Abstract
The historic geodetic data base in the eastern United States dates back over 100 years. Although instrumentation and hence measurement precision has improved since the initial observations, the basic techniques [leveling, triangulation, water level gauging] remained unchanged until the recent introduction of space geodesy [Very Long Baseline Interferometry (VLBI), Satellite Laser Ranging (SLR), Global Positioning System (GPS)]. Because of this, it has been possible to compare repeated observations to identify apparent changes in relative positions. Such “changes” can reflect observational errors, non-tectonic movements (water level effects, monument instability, loading, etc.) or tectonic/isostatic deformation.
A number of possible deformation features in the eastern U. S. have been reported in the literature, including uplift of the southern Appalachian and Adirondack mountains, doming of the Gulf coast inland of the Mississippi delta, subsidence of Chesapeak Bay and along the coast of Maine, horizontal deformation in New York and Connecticut, and possible fault related deformation near Charleston and in the New Madrid area. Unfortunately, it is not dear to what extent any of these features represent tectonic deformations and hence what their significance may be for the earthquake problem.
An important recent development in monitoring regional deformation has been the establishment of the eastern U. S. GPS strain network by the National Geodetic Survey. The network consists of roughly 45 sites uniformly distributed east of the Rocky Mountains. The network was established in 1987 and will be reobserved in 1989. Subsequent reobservations will be made at 2 to 5 year intervals depending on analysis of the early measurements. Given the precision of the GPS measurements (few cm in 3-D relative positions), a considerable time period will be required to detect the subtle deformations expected for this intraplate region.

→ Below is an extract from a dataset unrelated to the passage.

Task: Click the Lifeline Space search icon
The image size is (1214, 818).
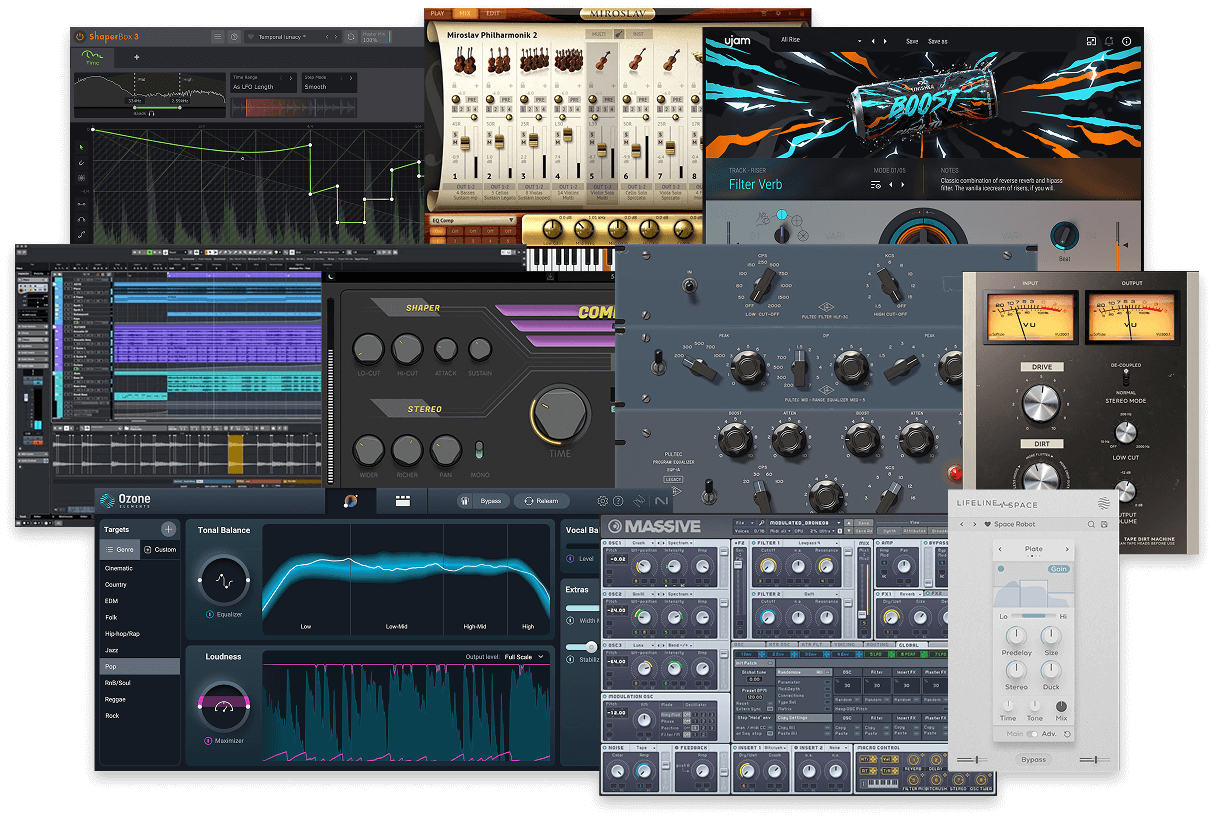Action: point(1091,524)
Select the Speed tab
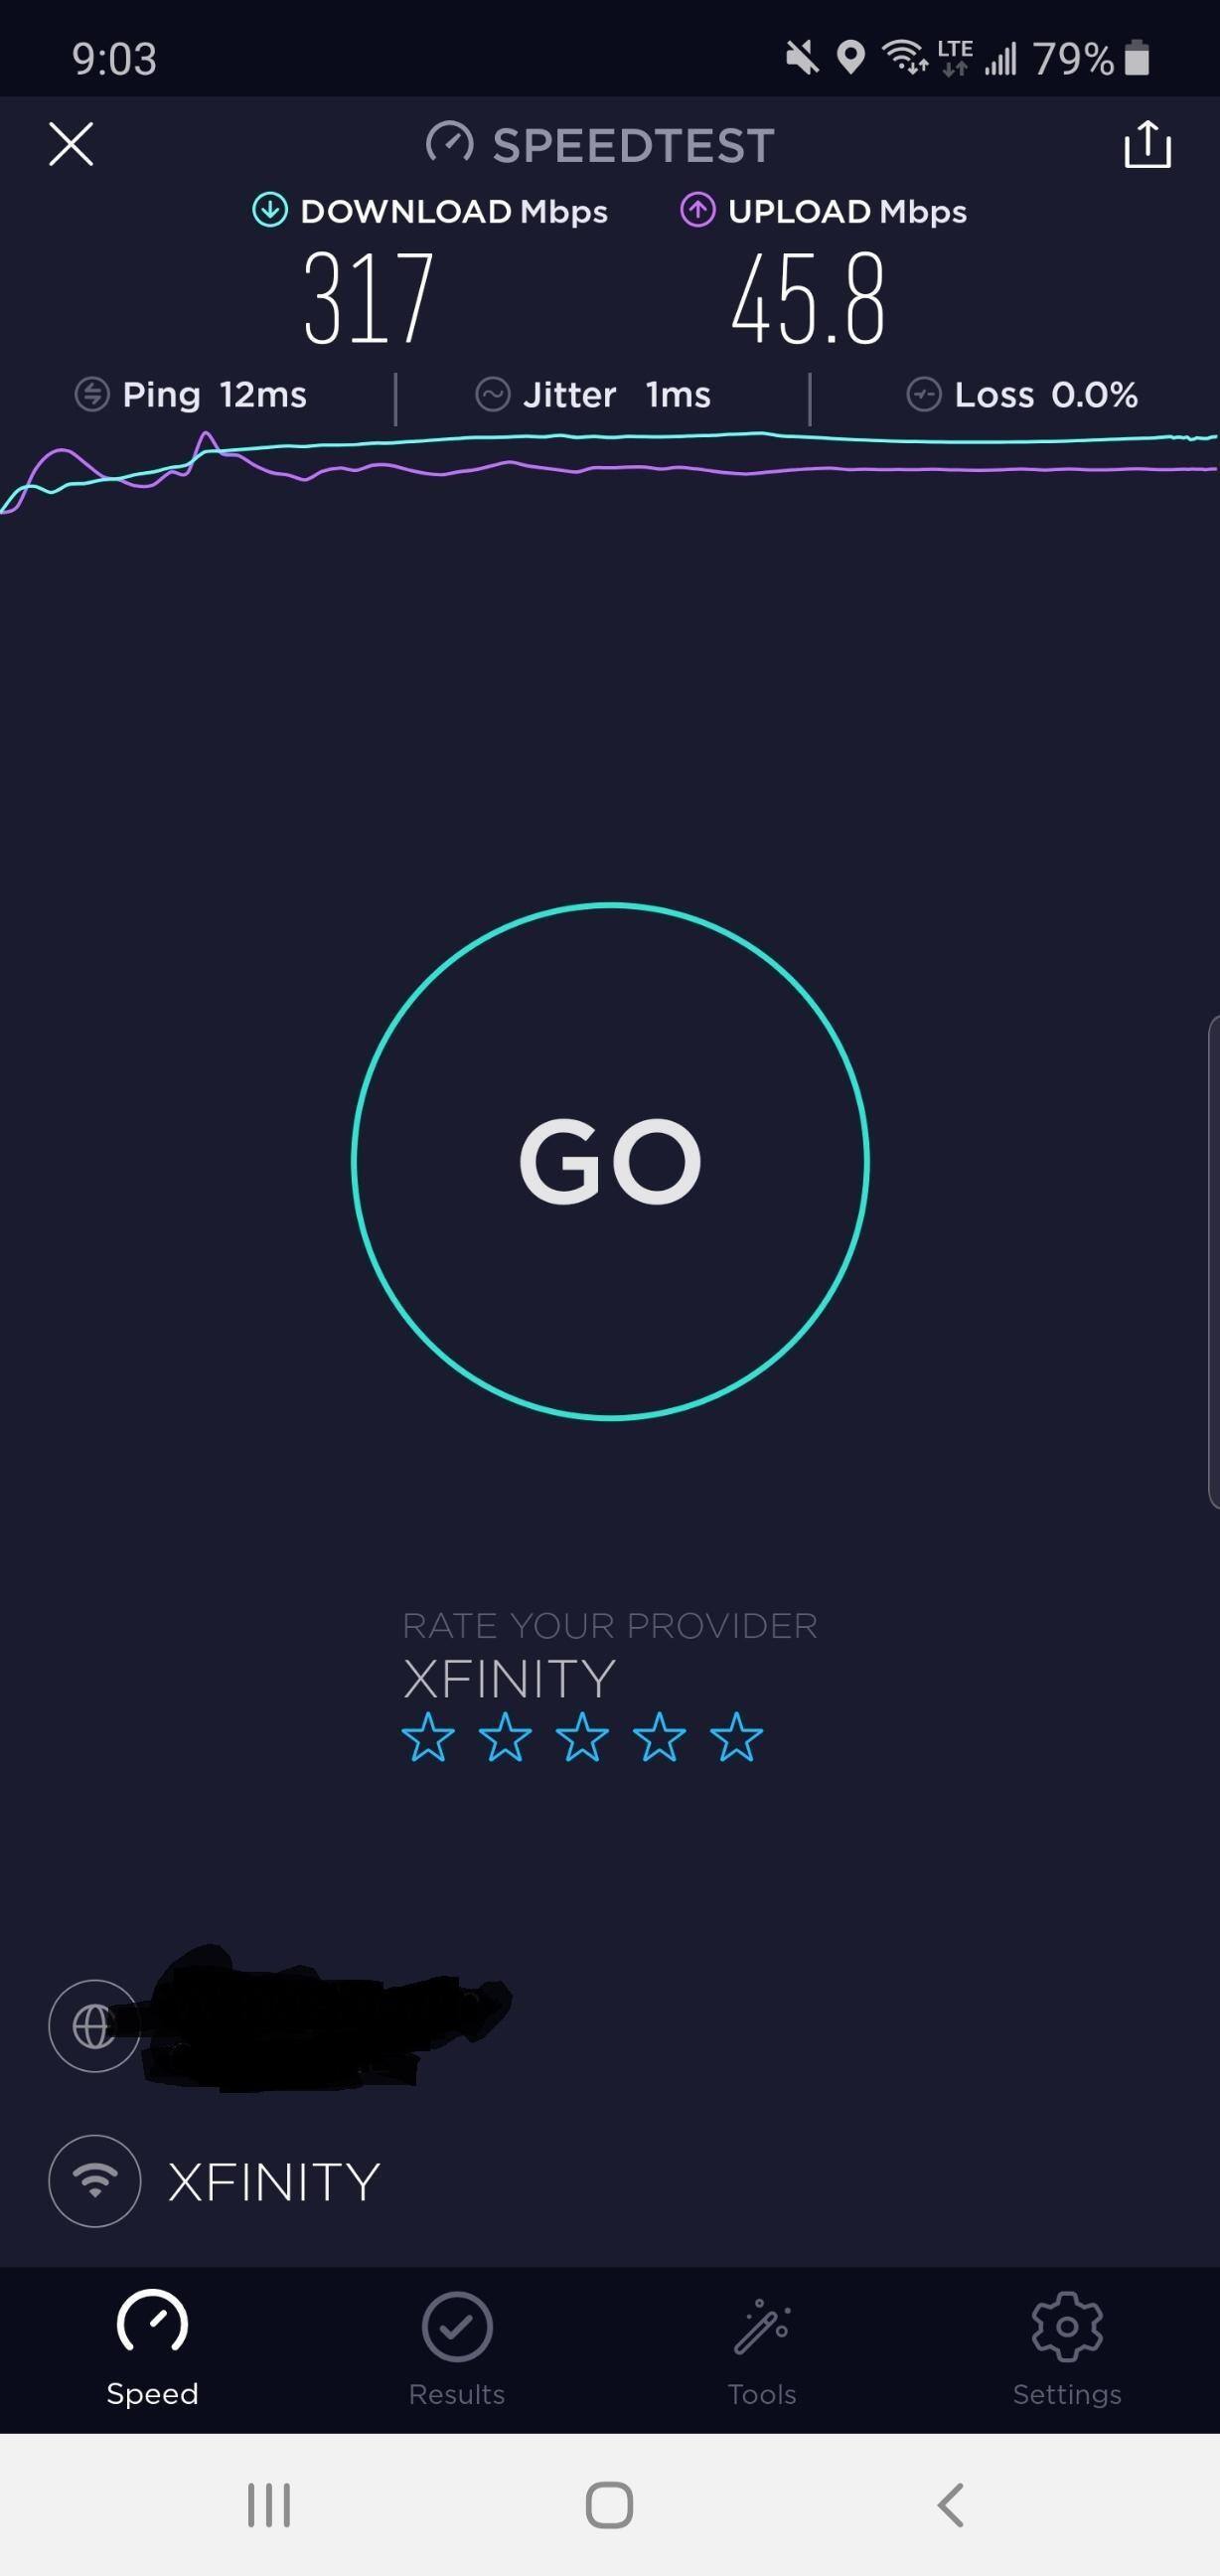This screenshot has width=1220, height=2576. [152, 2349]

Perhaps more immediate information will result from recent progress in recognizing and correcting systematic errors in the historic geodetic data base. This, together with the newly automated historic data base, and improved techniques for integrating and analyzing these extensive observations, provide the necessary basis for effectively evaluating the deformational features listed above. Given the potential importance of these data for understanding tectonic processes (and the huge expense of collecting these measurements over the pst century), such studies should be an integral part of future earthquake studies in the eastern U. S.